What to produce: After reading the lines below, count those that contain "with" and give the count alone.
[[ Data in this exercise open ]]
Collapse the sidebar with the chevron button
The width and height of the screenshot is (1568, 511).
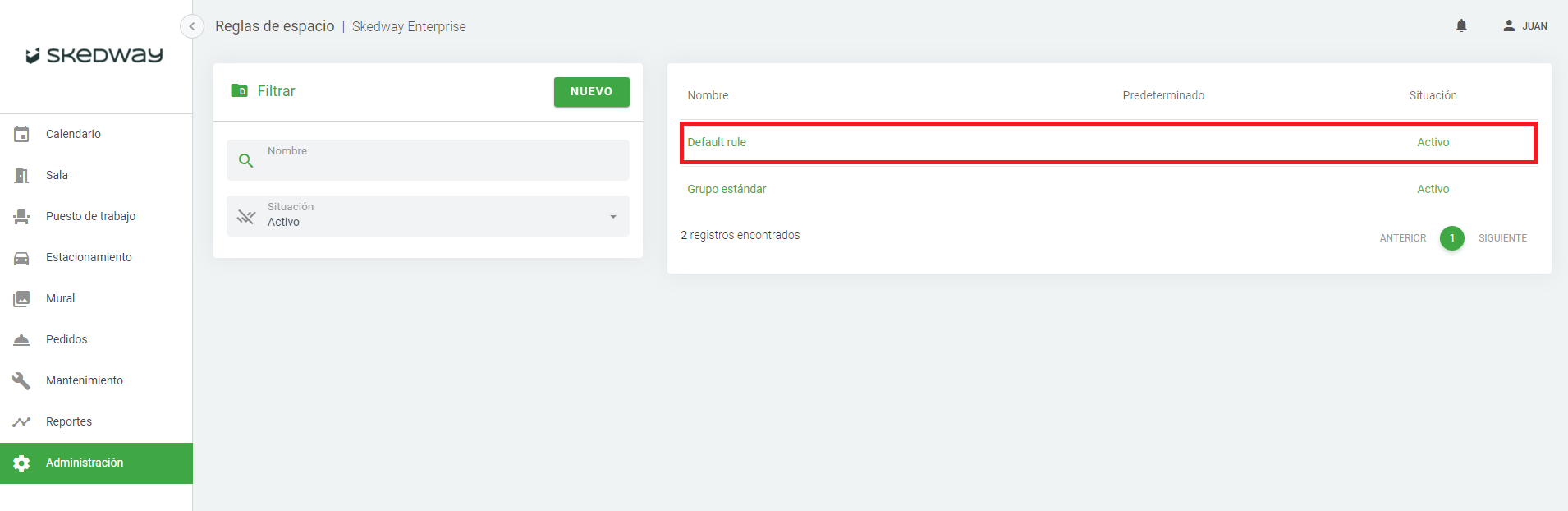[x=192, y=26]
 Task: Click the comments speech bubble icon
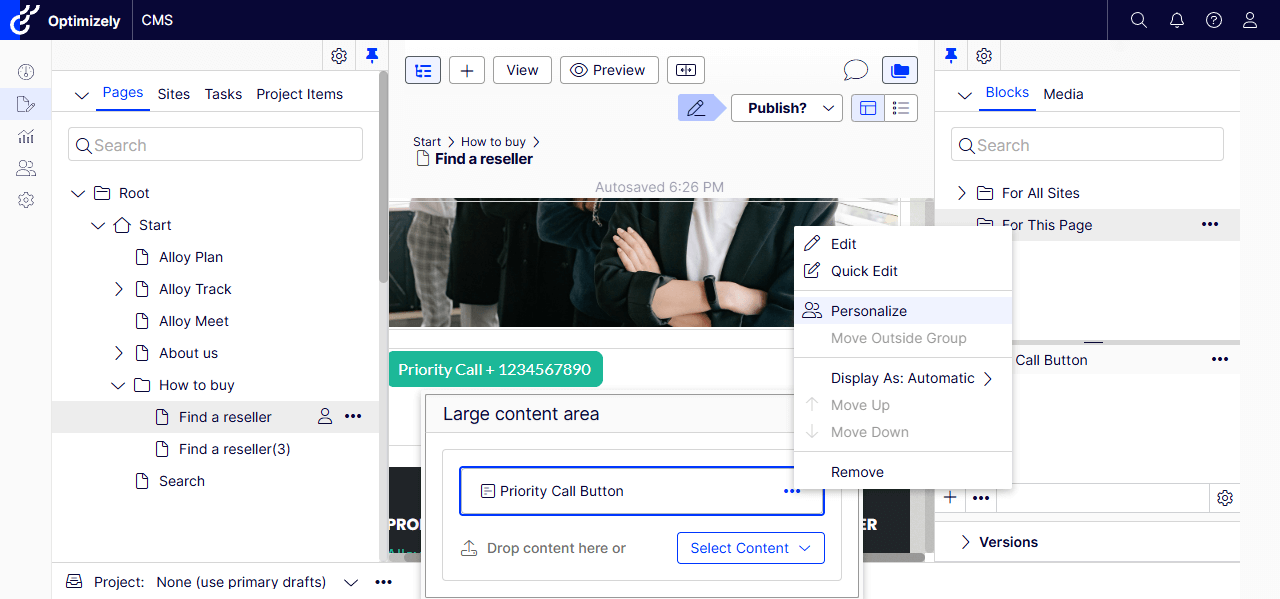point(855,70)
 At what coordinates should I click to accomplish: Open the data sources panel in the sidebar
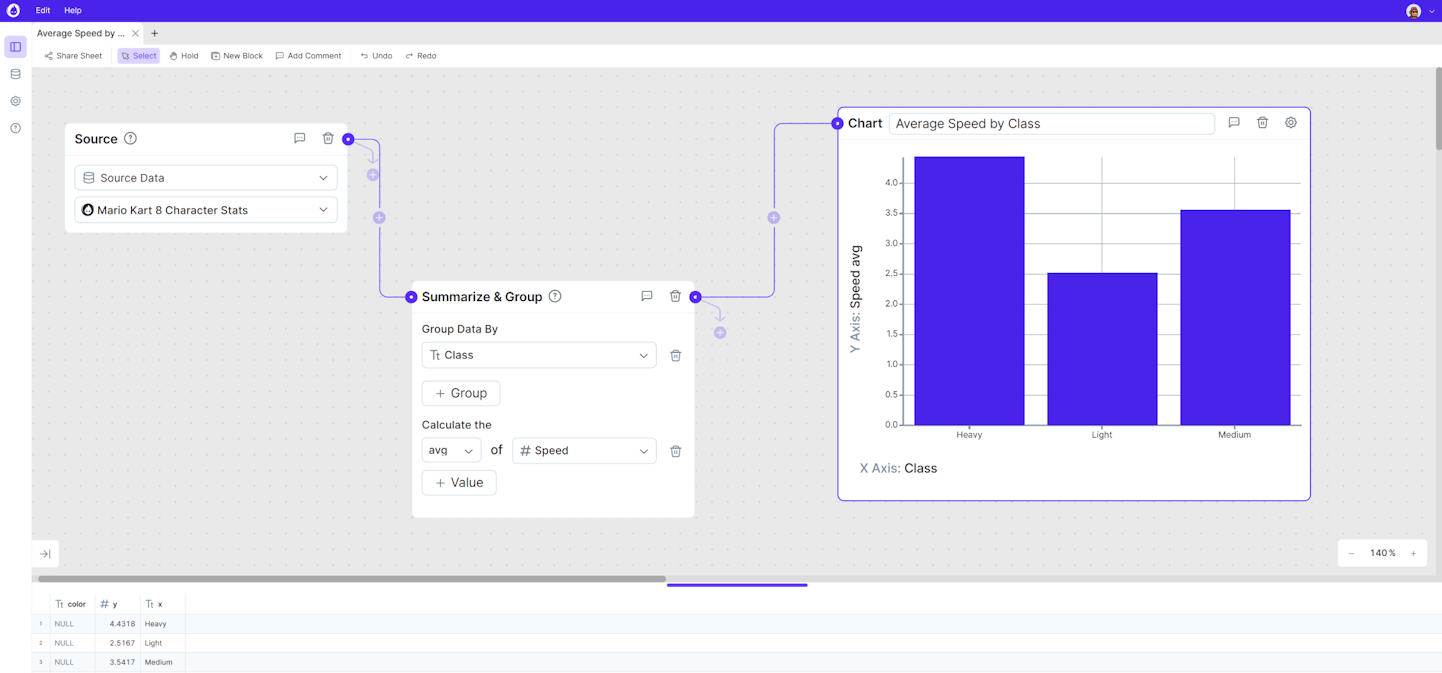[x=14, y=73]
[[ Data in this exercise closed ]]
[[ Data in this exercise open ]]
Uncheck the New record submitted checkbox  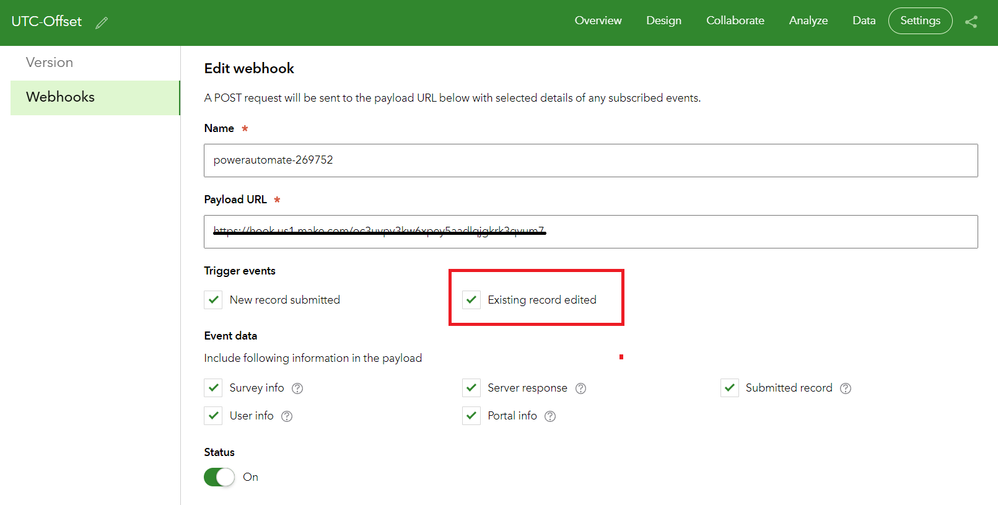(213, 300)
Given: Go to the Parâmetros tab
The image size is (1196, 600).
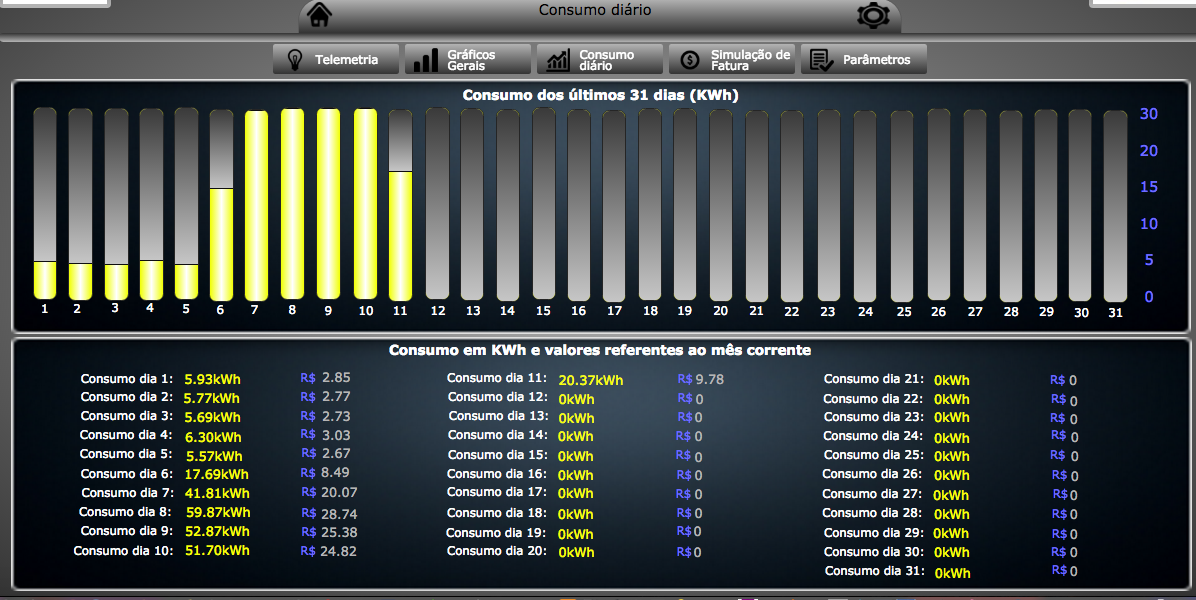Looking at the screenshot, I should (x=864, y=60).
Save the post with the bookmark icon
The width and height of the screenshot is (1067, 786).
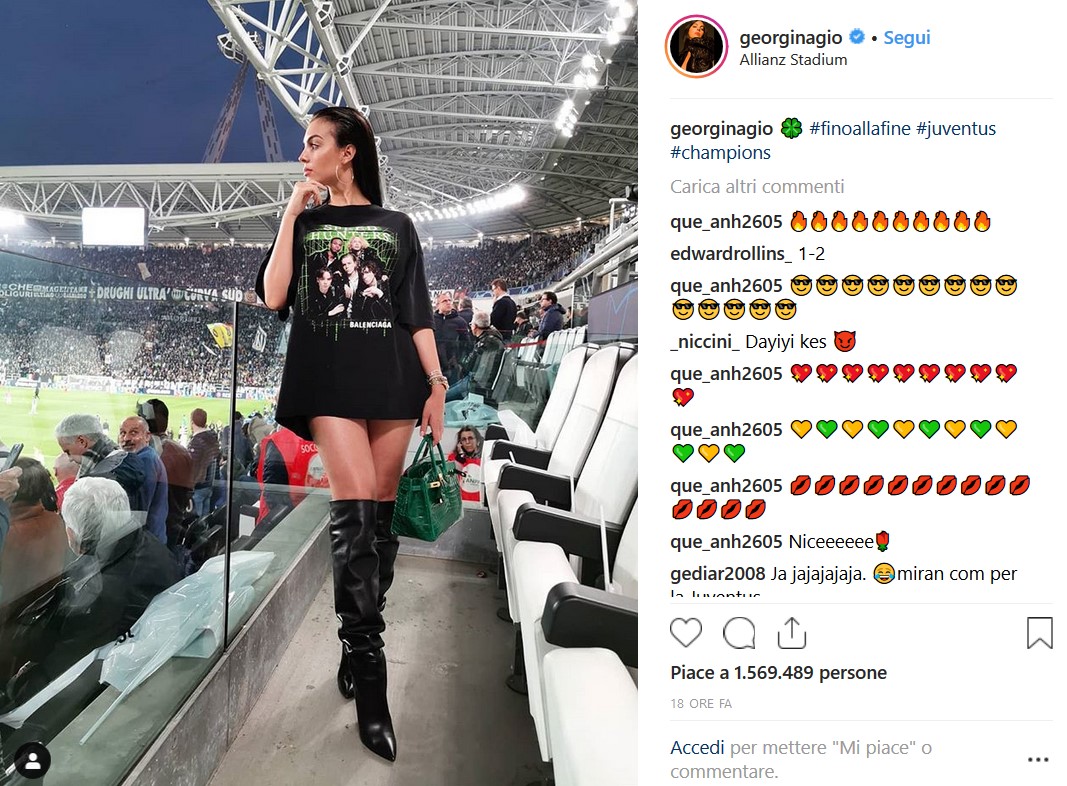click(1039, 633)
[[ Data in this exercise closed ]]
Output of the exercise: 2